Open iddoavn opened 1 year ago
Here are a few options that might fulfill the requirement:
aws cp s3://repo/branch-source/table s3://repo/branch-dest/table
. This isn't a zero-clone copy but it's not downloading and uploading the data. It's performing an object-store side copying, i.e. the copied objects never go thru the client or lakeFS itself. You can use aws mv ...
to get the MV functionality, which starts with a similar copy followed by a deletion. The option to zero-copy uncommitted objects thru lakeFS (i.e. without using a merge, commit, cherry-pick, etc.) was forfeited not long ago. The reasoning was to ensure a safe cleanup of the GC without risking data loss.
I think that makes a lot of sense for uncommitted data. But for committed data, it would be good to have a copy. Because a commit may include more changes than the ones you want to copy over.
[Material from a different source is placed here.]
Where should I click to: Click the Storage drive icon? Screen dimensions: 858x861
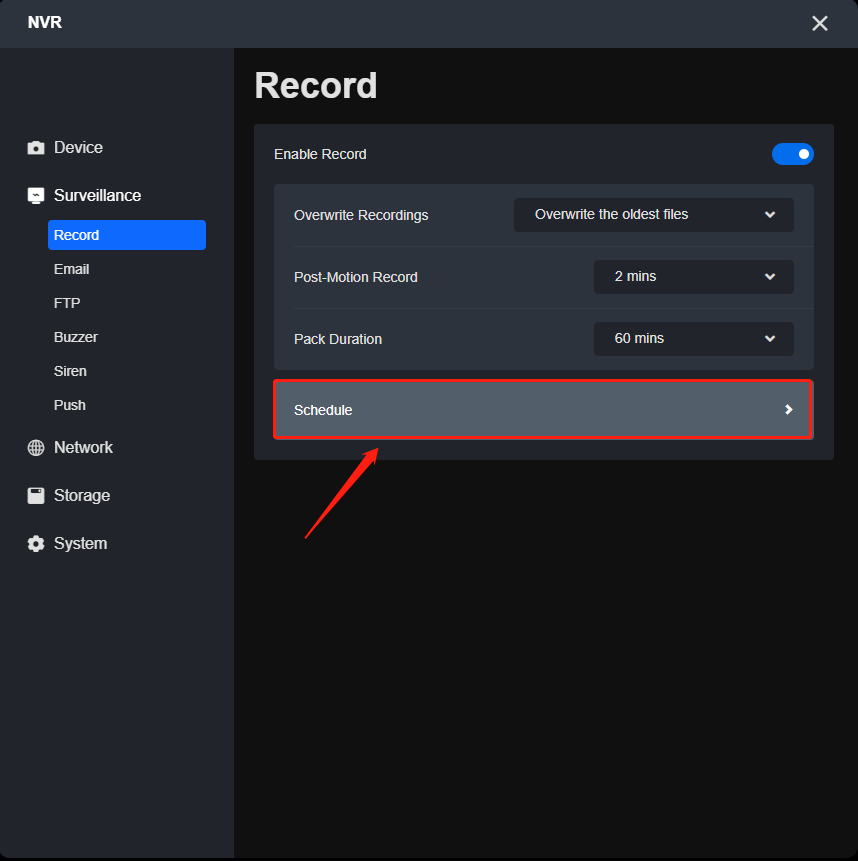coord(35,495)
Nevertheless, agree cherry pick is helpful in many cases, especially if you have a good commit hygiene.
@ozkatz please prioritize
This issue is now marked as stale after 90 days of inactivity, and will be closed soon. To keep it, mark it with the "no stale" label.
Closing this issue because it has been stale for 7 days with no activity.
Scenario: One member of the team changes a few tables on their own branch. Then, that member wants to expose one table and that one table only (that may not be committed) to a different team member working on a different branch.
It would be good if we could use a lakectl CP, to copy a data set from one branch to another - This, of course, should be a zero clone copy. Maybe even to a different repo?
Another use case can be a lakectl MV that basically renames a data set. This is also an added capability on top of an object store where if you want to achieve something like this you need to go through a long and potentially expensive exercise of downloading and uploading data.